Sport England’s world-famous active women campaign This Girl Can’s partnership with VicHealth this week is an incredible move and much needed in regional Victoria to wiggle and jiggle things up.
We are a city that has a well-documented need to get moving more – full stop.
So, while a lot of health and sporting campaigns can be more metropolitan focused, Sport England’s chief Jennie Price was scouting for inspiration right here in Ballarat on Thursday.
A big part of this is identifying barriers to tackle and break down in reducing the gender gap.
More than three in five Victorian women are not exercising enough.
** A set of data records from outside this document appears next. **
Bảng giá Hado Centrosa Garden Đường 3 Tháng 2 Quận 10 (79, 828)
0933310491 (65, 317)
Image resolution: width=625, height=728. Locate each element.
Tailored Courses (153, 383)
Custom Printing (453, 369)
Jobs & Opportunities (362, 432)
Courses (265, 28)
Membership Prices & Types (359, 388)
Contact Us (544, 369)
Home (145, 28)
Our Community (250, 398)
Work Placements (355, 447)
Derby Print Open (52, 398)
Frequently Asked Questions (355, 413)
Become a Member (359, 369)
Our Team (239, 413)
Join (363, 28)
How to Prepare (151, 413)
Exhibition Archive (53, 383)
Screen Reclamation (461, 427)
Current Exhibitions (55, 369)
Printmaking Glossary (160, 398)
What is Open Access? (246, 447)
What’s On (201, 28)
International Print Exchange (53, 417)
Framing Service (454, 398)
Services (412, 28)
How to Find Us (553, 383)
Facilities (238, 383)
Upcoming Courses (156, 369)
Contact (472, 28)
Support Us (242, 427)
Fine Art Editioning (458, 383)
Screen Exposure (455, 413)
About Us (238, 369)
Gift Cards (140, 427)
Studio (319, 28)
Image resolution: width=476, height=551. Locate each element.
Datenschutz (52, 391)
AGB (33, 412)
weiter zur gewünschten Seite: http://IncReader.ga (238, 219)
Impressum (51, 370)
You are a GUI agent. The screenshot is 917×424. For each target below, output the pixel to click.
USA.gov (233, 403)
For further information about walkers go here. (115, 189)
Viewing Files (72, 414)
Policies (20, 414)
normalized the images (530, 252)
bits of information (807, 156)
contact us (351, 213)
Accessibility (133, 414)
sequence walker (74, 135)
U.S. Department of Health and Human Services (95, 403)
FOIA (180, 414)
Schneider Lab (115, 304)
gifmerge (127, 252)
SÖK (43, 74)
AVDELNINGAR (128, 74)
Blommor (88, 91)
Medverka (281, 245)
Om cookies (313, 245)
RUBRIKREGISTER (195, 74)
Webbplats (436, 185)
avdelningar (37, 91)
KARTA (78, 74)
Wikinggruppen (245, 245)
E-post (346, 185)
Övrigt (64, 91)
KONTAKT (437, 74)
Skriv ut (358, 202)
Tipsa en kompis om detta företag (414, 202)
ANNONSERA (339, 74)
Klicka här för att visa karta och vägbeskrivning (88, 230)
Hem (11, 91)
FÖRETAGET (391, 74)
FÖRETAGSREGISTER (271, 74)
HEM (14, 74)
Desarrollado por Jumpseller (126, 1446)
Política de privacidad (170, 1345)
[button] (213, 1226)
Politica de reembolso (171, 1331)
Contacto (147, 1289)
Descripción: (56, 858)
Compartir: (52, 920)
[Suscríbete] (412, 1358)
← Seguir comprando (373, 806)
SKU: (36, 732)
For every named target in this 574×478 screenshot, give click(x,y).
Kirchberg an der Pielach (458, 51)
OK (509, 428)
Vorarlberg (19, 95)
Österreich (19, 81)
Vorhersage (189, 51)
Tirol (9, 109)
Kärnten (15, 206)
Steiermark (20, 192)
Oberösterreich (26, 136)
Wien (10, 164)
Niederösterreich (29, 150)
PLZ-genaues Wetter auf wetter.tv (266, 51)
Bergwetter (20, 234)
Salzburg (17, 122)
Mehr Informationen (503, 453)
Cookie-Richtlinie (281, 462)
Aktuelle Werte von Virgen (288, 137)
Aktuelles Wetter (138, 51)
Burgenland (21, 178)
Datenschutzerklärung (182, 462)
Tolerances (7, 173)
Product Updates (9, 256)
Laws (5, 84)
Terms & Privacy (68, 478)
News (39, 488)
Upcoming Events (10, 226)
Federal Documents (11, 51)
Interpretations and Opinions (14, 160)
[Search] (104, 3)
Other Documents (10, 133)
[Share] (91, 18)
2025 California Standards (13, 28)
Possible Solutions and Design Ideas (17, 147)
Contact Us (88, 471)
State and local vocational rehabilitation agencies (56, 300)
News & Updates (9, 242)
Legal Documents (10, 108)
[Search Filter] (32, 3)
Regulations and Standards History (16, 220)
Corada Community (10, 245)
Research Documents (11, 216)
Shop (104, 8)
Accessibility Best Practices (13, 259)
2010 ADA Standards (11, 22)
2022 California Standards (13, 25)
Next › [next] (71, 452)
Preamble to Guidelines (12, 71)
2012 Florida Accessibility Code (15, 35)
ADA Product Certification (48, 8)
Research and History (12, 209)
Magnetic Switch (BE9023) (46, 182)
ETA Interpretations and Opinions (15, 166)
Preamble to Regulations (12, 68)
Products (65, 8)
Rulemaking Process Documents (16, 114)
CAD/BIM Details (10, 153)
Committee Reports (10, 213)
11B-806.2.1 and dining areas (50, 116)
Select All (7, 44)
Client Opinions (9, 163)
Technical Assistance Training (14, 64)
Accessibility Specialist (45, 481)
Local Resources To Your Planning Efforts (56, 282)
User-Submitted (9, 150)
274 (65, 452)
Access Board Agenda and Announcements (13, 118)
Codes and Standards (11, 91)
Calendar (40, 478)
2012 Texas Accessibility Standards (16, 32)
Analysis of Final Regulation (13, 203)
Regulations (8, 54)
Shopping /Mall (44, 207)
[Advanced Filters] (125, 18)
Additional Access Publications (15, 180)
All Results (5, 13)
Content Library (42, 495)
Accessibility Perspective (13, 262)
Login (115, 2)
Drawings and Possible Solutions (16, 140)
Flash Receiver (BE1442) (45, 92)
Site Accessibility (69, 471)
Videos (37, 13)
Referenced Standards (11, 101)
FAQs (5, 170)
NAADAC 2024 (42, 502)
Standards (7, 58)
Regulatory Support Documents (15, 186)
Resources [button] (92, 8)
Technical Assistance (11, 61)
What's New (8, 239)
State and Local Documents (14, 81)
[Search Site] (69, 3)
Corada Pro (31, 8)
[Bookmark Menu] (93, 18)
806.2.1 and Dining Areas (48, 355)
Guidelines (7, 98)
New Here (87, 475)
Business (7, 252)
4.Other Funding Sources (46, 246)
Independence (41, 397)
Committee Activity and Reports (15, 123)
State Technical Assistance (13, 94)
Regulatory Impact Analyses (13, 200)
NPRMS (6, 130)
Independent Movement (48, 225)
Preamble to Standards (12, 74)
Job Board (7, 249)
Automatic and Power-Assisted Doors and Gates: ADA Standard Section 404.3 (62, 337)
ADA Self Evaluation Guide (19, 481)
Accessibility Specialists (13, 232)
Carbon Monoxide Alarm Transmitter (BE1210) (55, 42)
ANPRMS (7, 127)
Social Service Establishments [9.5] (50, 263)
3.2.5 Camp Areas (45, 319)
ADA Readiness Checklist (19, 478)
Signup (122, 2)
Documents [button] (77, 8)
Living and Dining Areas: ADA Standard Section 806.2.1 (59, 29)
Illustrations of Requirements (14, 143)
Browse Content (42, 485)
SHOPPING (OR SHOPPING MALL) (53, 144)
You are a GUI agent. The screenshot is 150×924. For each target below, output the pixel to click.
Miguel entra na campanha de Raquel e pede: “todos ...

Australian teenage girls are only half as active as their male counterparts.
Analysis shows females tend to cite practical constraints in time and money but deep down, we have the same underlying feelings as English women – we do not feel good enough, or fit enough, to exercise in public.
Elite sportswomen are absolutely inspiring. But ultimately we need to see everyday women just like us getting “hot and not bothered” because those who already feel comfortable are out there doing it.
This is why checking in with regional women is as vitally important as real-life stories from the suburbs. We need to see to believe that girls just like us, can.
When VicHealth and This Girl Can opened recruiting for a Victorian campaign, Ms Price said the expectation was to receive about a half-dozen entries. Instead, 300 women applied in the first week.
The federal government launched its #GirlsMakeYourMove campaign early last year, aiming to empower young Australian women to find an activity they enjoyed.
But it has never hit the same mark Sport England did.
The difference? This Girl Can takes pictures of women all shapes and sizes working out and teams these with deliberately edgy and provocative catch-cries: “I kick balls – deal with it”, “I jiggle, therefore I Am”, “Talk to the backhand” or “I play with passion, precision and pigtails”.
Fears of judgement start to melt.
Sport England, largely funded by the National Lottery, specialises in grassroots and pathways to get people more active. (The lottery also funds UK Sport, the body behind Team GB on the Olympic stage).
Ms Price was particularly interested in Ballarat’s booming programs to get and keep young girls in traditionally male-dominated sports. She took a close look at Ballarat Cricket Association’s under-13 girls competition.
But the focus is on how to build on this to keep offer more females a chance to move and the confidence to move, or change how they move, to suit their changing lifestyle and demands.
This Girl Can says it does not matter if we are a bit rubbish at sports, it was just about making a move and achieving for ourselves.
This is a message we really need to hear – even better if told to us through regional voices.